[BUG] nodes.conf can be corrupted when node is restarted before cluster shard ID stabilizes (for 7.2)

[bentotten]

Describe the bug

During cluster setup, the shard id gets established through cluster message extension data. For backwards compatibility reasons, this is delayed until it is established that the node can properly receive these extensions, leading to a propagation delay for the shard ID. When an engine crashes or restarts before the shard ID has stabilized, the config file can become corrupted, leading to failure to restart the engine.

To reproduce Set up a cluster and then immediately restart a node. It will (flakily) fail to restart due to a corrupted nodes.conf file - either because the replicas do not agree on the shard ID, or there is a shard ID mismatch.

Expected behavior

Engine restarts successfully.

Additional information

Related to this PR - https://github.com/valkey-io/valkey/pull/573

[PingXie]

For backwards compatibility reasons, this is delayed until it is established that the node can properly receive these extensions

I think this issue exists before the backcompat fix already but I can see this situation is exacerbated by the further delay introduced by the backcompat fix.

I think #573 is safe to be backported to 7.2. The replicaof cycle shouldn't occur on 7.2 IMO. That said, I am curious to know if this is something that you have encountered on 7.2 already or this is more of a preventive measure that you are thinking of?

[bentotten]

I think we found a way to avoid most of the issue without needing to reject the shard IDs from replicas - if we have the receiving node save the extensions supported flag on MEET for the sender, I believe it will send its extensions with the response PONG and remove a lot of this delay

[bentotten]

Thinking more, the proposed approach might not fix the delay for nodes met through gossip, so maybe the replica shard id rejection is still needed

Update - apparently gossip will be ok

[bentotten]

That said, I am curious to know if this is something that you have encountered on 7.2 already or this is more of a preventive measure that you are thinking of?

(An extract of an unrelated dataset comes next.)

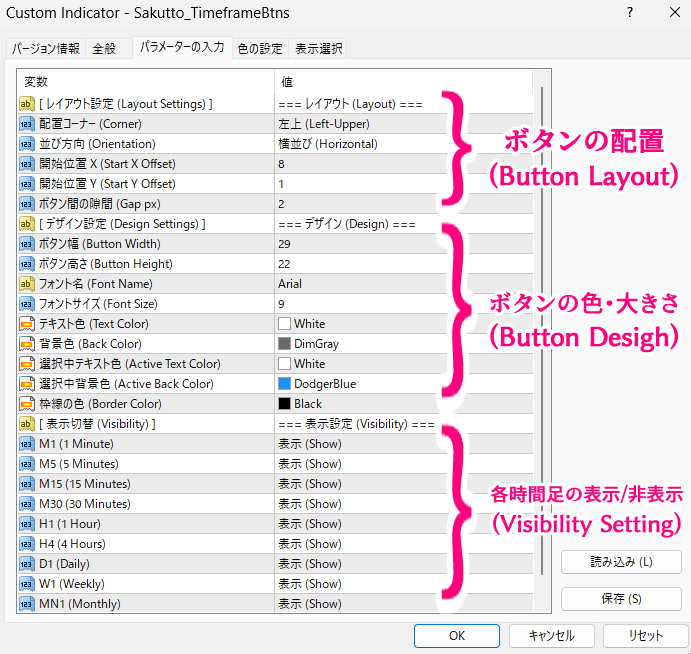Click the icon beside M1 (1 Minute) row
The image size is (691, 654).
pos(27,444)
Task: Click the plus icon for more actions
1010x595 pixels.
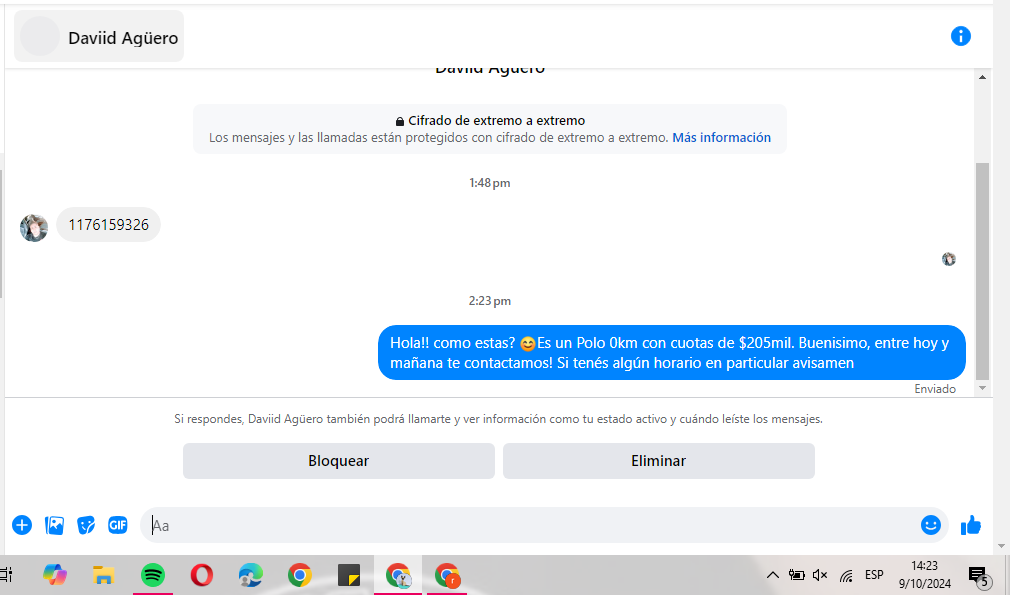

We are seeing it in test scenarios, yes

[bentotten]

Alternatively, we could send two MEETs - one with extensions attached and one without, as any unsupported packets will be thrown out by the receiver

[jdork0]

We see this issue on upgrade from redis 7.0 to valkey 7.2 (or 8.0.0-rc1). The scenario is:

• all nodes start at 7.0 (so no shard-id in cluster nodes file)
• one at a time, stop 7.0 on a node, start 7.2, repeat for each node
• if any of the 7.2 nodes restart again prior to all the nodes having reached 7.2, their nodes file is corrupt and won't start

The cluster nodes file is corrupt as each node is just assigned a random shard-id if non exists in the file and the whole cluster hasn't come up at 7.2 yet for them to stabilize.

[PingXie]

Right, #573 is not merged yet. We still have some issues with replicaOf cycles that seems to be a lot more prevalent with this change. We will need to root cause that first before we can consider the backport.

[jdork0]

I backported https://github.com/valkey-io/valkey/pull/573 on top of 8.0.0-rc1 and I still see cases during upgrade before all the nodes have been upgraded where the 8.0.0 nodes do not have consistent shard-ids for all replicas in their nodes.conf file.

Should I raise a new issue for the upgrade scenario?

[bentotten]

@jdork0 do you still see this issue after pulling this? https://github.com/valkey-io/valkey/pull/778

[jdork0]

I will try next week and get back to you.

[jdork0]

@bentotten I do still see issues when pulling #778.

If you have a cluster running redis 7.0, where cluster nodes file has no shard-id, then shutdown all 7.0 nodes and start just a single 8.0 node, then it will start will a corrupted cluster file. Try to restart that node again and it fails.

I think the problem is the way clusterLoadConfig generates different random shard-ids for each node, even those covering the same shards, if the file doesn't contain shard-ids. I don't think this should generate a corrupt file then rely on cluster communication to fix it.

[jdork0]

@madolson, should I open an issue for the upgrade from 7.0 corruption I described above?

[bentotten]

We are seeing these crashes live, re-opening issues

[stevelipinski]

I published a fix for this to redis. Ref to our local repo commit for one way to address this: https://github.com/nokia/redis-redis/commit/cd879cc152e48620b390f1f57f11566b9fbd135f

[pieturin]

The issue seems to come from here: https://github.com/valkey-io/valkey/blob/unstable/src/cluster_legacy.c#L686-L691 As @stevelipinski mentioned, we can trust the primary's ShardId's value in this case instead of simply exiting the process.

@stevelipinski, would you be able to open a PR with your fix?